### REQUIRED TASK
Turn the rows below into a numbered list, omitting every blank line.

** Start INFORMATION PROVIDED **

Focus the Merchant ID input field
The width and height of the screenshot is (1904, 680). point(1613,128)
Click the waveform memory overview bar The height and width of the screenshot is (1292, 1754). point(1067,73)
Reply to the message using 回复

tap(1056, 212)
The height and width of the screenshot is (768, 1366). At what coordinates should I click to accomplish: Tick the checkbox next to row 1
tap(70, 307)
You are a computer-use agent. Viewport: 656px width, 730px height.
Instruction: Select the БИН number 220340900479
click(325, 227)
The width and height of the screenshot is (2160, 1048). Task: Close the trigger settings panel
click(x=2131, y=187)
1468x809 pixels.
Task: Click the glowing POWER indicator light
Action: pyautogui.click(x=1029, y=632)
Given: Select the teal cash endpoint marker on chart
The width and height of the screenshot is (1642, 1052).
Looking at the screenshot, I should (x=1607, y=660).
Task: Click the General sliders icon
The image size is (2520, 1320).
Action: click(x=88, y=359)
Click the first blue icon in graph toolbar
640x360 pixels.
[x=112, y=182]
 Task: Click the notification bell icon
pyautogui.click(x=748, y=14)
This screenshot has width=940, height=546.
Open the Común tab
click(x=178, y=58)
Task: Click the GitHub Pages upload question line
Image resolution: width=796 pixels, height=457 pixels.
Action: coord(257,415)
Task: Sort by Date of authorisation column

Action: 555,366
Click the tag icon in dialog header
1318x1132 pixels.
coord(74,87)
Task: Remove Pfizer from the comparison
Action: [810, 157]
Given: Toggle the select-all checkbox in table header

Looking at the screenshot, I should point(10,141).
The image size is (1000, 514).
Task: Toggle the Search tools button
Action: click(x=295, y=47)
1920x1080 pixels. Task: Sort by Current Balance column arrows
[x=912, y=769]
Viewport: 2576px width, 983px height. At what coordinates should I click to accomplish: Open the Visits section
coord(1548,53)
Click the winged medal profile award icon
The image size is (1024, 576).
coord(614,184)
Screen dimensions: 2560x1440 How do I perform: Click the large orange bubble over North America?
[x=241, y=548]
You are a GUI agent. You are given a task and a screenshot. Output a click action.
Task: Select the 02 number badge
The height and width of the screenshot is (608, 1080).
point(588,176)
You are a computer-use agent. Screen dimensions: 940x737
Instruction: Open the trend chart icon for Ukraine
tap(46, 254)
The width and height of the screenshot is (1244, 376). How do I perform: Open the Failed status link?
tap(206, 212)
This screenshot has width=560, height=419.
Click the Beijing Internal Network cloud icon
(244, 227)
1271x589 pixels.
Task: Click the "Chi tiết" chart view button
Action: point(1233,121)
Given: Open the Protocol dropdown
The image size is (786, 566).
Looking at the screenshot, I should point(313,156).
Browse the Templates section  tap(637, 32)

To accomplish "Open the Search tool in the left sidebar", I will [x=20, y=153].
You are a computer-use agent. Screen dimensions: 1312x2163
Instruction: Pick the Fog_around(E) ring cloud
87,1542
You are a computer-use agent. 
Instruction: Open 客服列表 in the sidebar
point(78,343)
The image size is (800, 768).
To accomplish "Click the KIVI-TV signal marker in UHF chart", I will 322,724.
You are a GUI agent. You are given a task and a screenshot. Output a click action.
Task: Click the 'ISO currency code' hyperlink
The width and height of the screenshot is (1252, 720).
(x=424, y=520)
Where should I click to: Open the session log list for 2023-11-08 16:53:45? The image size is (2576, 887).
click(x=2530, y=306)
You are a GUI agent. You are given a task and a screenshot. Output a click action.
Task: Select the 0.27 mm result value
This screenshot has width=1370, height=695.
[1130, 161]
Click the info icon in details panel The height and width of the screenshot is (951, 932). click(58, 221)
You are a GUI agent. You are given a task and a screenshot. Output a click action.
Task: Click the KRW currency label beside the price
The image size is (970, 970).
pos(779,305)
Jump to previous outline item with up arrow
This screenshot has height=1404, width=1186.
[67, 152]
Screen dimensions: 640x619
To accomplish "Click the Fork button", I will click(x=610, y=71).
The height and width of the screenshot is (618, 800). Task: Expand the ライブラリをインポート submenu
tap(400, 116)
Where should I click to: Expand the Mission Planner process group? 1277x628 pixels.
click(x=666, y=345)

** End INFORMATION PROVIDED **

### RESULT OF THE EXERCISE
1. Focus the Merchant ID input field
2. The width and height of the screenshot is (1904, 680). point(1613,128)
3. Click the waveform memory overview bar The height and width of the screenshot is (1292, 1754). point(1067,73)
4. Reply to the message using 回复
5. tap(1056, 212)
6. The height and width of the screenshot is (768, 1366). At what coordinates should I click to accomplish: Tick the checkbox next to row 1
7. tap(70, 307)
8. You are a computer-use agent. Viewport: 656px width, 730px height.
9. Instruction: Select the БИН number 220340900479
10. click(325, 227)
11. The width and height of the screenshot is (2160, 1048). Task: Close the trigger settings panel
12. click(x=2131, y=187)
13. 1468x809 pixels.
14. Task: Click the glowing POWER indicator light
15. Action: pyautogui.click(x=1029, y=632)
16. Given: Select the teal cash endpoint marker on chart
17. The width and height of the screenshot is (1642, 1052).
18. Looking at the screenshot, I should (x=1607, y=660).
19. Task: Click the General sliders icon
20. The image size is (2520, 1320).
21. Action: click(x=88, y=359)
22. Click the first blue icon in graph toolbar
23. 640x360 pixels.
24. [x=112, y=182]
25.  Task: Click the notification bell icon
26. pyautogui.click(x=748, y=14)
27. This screenshot has width=940, height=546.
28. Open the Común tab
29. click(x=178, y=58)
30. Task: Click the GitHub Pages upload question line
31. Image resolution: width=796 pixels, height=457 pixels.
32. Action: coord(257,415)
33. Task: Sort by Date of authorisation column
34. Action: 555,366
35. Click the tag icon in dialog header
36. 1318x1132 pixels.
37. coord(74,87)
38. Task: Remove Pfizer from the comparison
39. Action: [810, 157]
40. Given: Toggle the select-all checkbox in table header
41. Looking at the screenshot, I should point(10,141).
42. The image size is (1000, 514).
43. Task: Toggle the Search tools button
44. Action: click(x=295, y=47)
45. 1920x1080 pixels. Task: Sort by Current Balance column arrows
46. [x=912, y=769]
47. Viewport: 2576px width, 983px height. At what coordinates should I click to accomplish: Open the Visits section
48. coord(1548,53)
49. Click the winged medal profile award icon
50. The image size is (1024, 576).
51. coord(614,184)
52. Screen dimensions: 2560x1440 How do I perform: Click the large orange bubble over North America?
53. [x=241, y=548]
54. You are a GUI agent. You are given a task and a screenshot. Output a click action.
55. Task: Select the 02 number badge
56. The height and width of the screenshot is (608, 1080).
57. point(588,176)
58. You are a computer-use agent. Screen dimensions: 940x737
59. Instruction: Open the trend chart icon for Ukraine
60. tap(46, 254)
61. The width and height of the screenshot is (1244, 376). How do I perform: Open the Failed status link?
62. tap(206, 212)
63. This screenshot has width=560, height=419.
64. Click the Beijing Internal Network cloud icon
65. (244, 227)
66. 1271x589 pixels.
67. Task: Click the "Chi tiết" chart view button
68. Action: point(1233,121)
69. Given: Open the Protocol dropdown
70. The image size is (786, 566).
71. Looking at the screenshot, I should point(313,156).
72. Browse the Templates section  tap(637, 32)
73. To accomplish "Open the Search tool in the left sidebar", I will [x=20, y=153].
74. You are a computer-use agent. Screen dimensions: 1312x2163
75. Instruction: Pick the Fog_around(E) ring cloud
76. 87,1542
77. You are a computer-use agent. 
78. Instruction: Open 客服列表 in the sidebar
79. point(78,343)
80. The image size is (800, 768).
81. To accomplish "Click the KIVI-TV signal marker in UHF chart", I will 322,724.
82. You are a GUI agent. You are given a task and a screenshot. Output a click action.
83. Task: Click the 'ISO currency code' hyperlink
84. The width and height of the screenshot is (1252, 720).
85. (x=424, y=520)
86. Where should I click to: Open the session log list for 2023-11-08 16:53:45? The image size is (2576, 887).
87. click(x=2530, y=306)
88. You are a GUI agent. You are given a task and a screenshot. Output a click action.
89. Task: Select the 0.27 mm result value
90. This screenshot has width=1370, height=695.
91. [1130, 161]
92. Click the info icon in details panel The height and width of the screenshot is (951, 932). click(58, 221)
93. You are a GUI agent. You are given a task and a screenshot. Output a click action.
94. Task: Click the KRW currency label beside the price
95. The image size is (970, 970).
96. pos(779,305)
97. Jump to previous outline item with up arrow
98. This screenshot has height=1404, width=1186.
99. [67, 152]
100. Screen dimensions: 640x619
101. To accomplish "Click the Fork button", I will click(x=610, y=71).
102. The height and width of the screenshot is (618, 800). Task: Expand the ライブラリをインポート submenu
103. tap(400, 116)
104. Where should I click to: Expand the Mission Planner process group? 1277x628 pixels.
105. click(x=666, y=345)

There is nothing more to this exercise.